IMF roped in for planned tax reforms

 

It is understood the IMF consultant, engaged last week, has submitted a report on a draft prepared by the Ministry and containing the proposed amendments to the Income Tax Act.

The amendments involve plans to discard the current two-tier system and replace it with a single corporate tax rate of 25 percent. They also include reducing the withholding tax on dividends to 7.5 percent, from 15 percent. Disagreement, however, is around what to do with the credits companies receive against the Additional Company Tax (ACT) of 10 percent they have been paying.

The current Income Tax Act allows companies to offset withholding tax against the ACT due for that tax year, with the ACT paid being carried forward as a credit for five years in the event that dividends are not declared. Effectively, companies retain withholding tax whenever they declare dividends, as it is set against the ACT held by the BURS.

When dividends are not declared, the ACT paid for that tax year is carried forward as a credit for a period of five years; should a company fail to declare dividends within five years, ACT from the first year falls away, denying the company the right to offset withholding tax against it.

This week, BusinessWeek learnt that the draft amendments to the Income Tax Act are the subject of internal consultation in the Finance Ministry and will soon be forwarded to the Attorney General's office, where they will be formulated into a bill.

'The minister will then present this Bill in Parliament; this is planned for the National Assembly's November sitting. At present, the proposed amendments are in the hands of the drafters and in due course, after internal consultation, a clearer picture will emerge,' highly placed sources said.

Recently, senior Finance Ministry officials advised that industry should treat the planned reforms as having taken effect on July 1, which is the beginning of the tax year and the date originally announced by Minister Kenneth Matambo in the February budget speech.

The officials said the minister would introduce the Bill in Parliament and seek retroactive approval, meaning that the tax reforms would be deemed to be with effect from July 1, 2010.

While they accept the reforms in general, BOCCIM and other industry leaders are pushing for the inclusion of a transition period in the amendments to be brought before Parliament. In a meeting held on July 8 with Finance Ministry principals, BOCCIM proposed a transition period of 12 months, during which companies will attempt to declare dividends and thus use up their credits.

BOCCIM Executive Director, Maria Machailo-Ellis said the July meeting had been fruitful in terms of assuaging the fears of industry and investors regarding the proposed tax changes.

'Our concern is that as long as there's no official statement, it creates uncertainty within investors and the business community. We pleaded our case to the effect that we need an official statement on the way forward and the Minister said such an announcement will be made,' she said.

On the duration of the transition period, Machailo-Ellis said BOCCIM has made its proposals to government and is awaiting a final announcement.

'We have put forward our proposals on how long this transition should be and government has its own ideas. We are concerned that those companies that have accumulated ACT should not be unduly disadvantaged by this transition period. In additional financial planning involves knowing what revenues to expect in and what spending to expect; if at this stage we don't have a definite duration for the transition period, this also creates uncertainty in the market,' she said.

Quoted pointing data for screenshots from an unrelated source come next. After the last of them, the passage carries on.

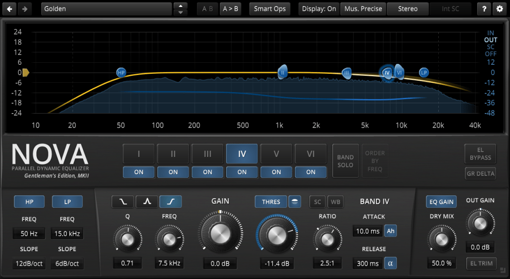Open help with the question mark icon
Screen dimensions: 510x279
tap(484, 9)
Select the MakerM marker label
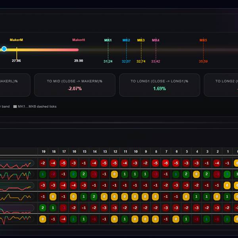Viewport: 238px width, 238px height. [16, 40]
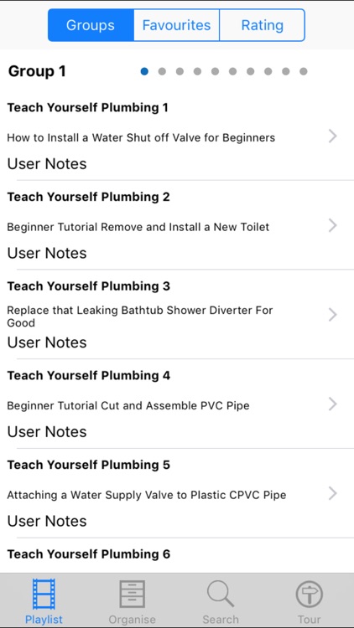The image size is (354, 628).
Task: Open chevron for Cut and Assemble PVC Pipe
Action: [333, 404]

The BOCCIM executive director noted that government has been forthcoming in terms of consultation and feedback on the tax reform process.

'Our engagement with the ministry has helped in terms of us appreciating where we are and where we are going. As BOCCIM, we may know the position, but the general business community may not know.

'That's why we told government that the sooner people know through an announcement the better,' she said.

'However, the business community should also know that these changes took effect on July 1, 2010. The finance minister announced this date in February and there has been no announcement to the contrary. The business community must not think that because it has not been announced, it is not in effect; the minister already announced it in February.'

Those against a prolonged transition period say it would disadvantage shareholders who will be charged the 15 percent withholding tax, at a time when the rate should be 7.5 percent. Tax experts told BusinessWeek that the crux of the tax reform difficulties is the absence of a transitory period in the current Income Act.

'The Income Tax Act does not have that transitional arrangement, whereas the VAT Act has a built-in arrangement. The lawmakers did not foresee this for the Income Tax Act.

'At one point, BOCCIM had proposed a long period whereas the BURS wanted the period to run until the end of September 2010,' said one tax law expert.

'There's a problem with the Act because originally, companies could carry over their credits indefinitely, but from 2006 the law changed and set the period at five years. When this happened, income tax payers had to forego part of their credits.

'To now say the entire system is being discarded, companies will not be willing to simply throw away their credits again.' Attempts to get a comment from the finance minister failed as he was said to be out of the country.